End-to-end anytime solution for appliance recognition based on high-resolution current sensing with few-shot learning

With the steady rise of home and building automation management system, it is becoming paramount to gain access to information that reflects consumption patterns with device-level granularity. Various application-level services can then makes use of this data for monitoring and controlling purposes in an efficient manner. In this paper we report on the design and development of an Internet of Things (IoT) end-to-end solution for electric appliance recognition that can operate in real-time and entails low hardware cost. For the task of identifying various appliance signatures we also provide a comparative analysis, where on the one hand, we investigate the suitability of several machine learning approaches given publicly available datasets, that generally provide months worth of data with a relatively low sampling frequency. On the other hand, we proceed to evaluate their discriminative effectiveness for our particular scenario, where the goal is to provide rapid identification of the appliance signature in real-time based on a reduced training dataset (few-shot learning).
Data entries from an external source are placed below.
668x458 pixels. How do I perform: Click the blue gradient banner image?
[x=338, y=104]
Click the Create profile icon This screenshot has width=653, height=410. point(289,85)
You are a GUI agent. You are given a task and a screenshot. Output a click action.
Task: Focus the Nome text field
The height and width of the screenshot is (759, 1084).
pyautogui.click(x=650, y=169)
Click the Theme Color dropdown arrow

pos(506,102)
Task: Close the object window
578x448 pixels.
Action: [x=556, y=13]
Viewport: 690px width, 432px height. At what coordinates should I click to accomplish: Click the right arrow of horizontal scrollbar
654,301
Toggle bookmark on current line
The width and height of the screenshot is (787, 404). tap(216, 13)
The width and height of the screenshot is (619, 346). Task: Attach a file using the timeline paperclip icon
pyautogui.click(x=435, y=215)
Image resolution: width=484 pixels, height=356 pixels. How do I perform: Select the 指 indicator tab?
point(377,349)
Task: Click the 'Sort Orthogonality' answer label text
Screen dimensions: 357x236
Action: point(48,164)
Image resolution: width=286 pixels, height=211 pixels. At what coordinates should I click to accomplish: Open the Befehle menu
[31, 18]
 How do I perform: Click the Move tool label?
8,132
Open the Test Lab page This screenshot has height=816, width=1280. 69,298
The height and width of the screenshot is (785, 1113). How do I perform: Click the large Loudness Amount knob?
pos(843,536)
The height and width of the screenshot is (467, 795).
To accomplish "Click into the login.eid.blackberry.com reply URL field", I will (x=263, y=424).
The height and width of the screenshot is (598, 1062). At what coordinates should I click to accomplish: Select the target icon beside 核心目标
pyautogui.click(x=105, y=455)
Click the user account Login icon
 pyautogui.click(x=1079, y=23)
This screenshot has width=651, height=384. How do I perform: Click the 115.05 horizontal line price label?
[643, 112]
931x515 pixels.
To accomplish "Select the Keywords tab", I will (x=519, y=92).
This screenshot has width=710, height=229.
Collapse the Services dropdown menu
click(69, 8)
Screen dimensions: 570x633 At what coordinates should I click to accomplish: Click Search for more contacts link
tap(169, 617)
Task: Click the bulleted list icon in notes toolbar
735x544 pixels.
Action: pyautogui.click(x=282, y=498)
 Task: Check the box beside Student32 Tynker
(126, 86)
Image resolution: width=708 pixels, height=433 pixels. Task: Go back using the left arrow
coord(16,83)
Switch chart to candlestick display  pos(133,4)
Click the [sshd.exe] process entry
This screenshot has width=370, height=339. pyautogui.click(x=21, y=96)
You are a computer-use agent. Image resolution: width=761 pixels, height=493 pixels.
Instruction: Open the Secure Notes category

This is particularly important in the context of appliance recognition, where due to the high variance in consumption patterns within each class, in order to achieve high accuracy, data points often need to be collected for each individual appliance or device that would need to be later identified. Clearly, this data collection process is often expensive and difficult to perform, especially in large-scale settings, hence few-shot learning is key. Besides presenting our end-to-end IoT solution that meets the abovementioned desiderata, the paper also provides an analysis of the computational demand of such an approach with regard to cost and real-time performance, which is often critical to low-powered IoT solutions.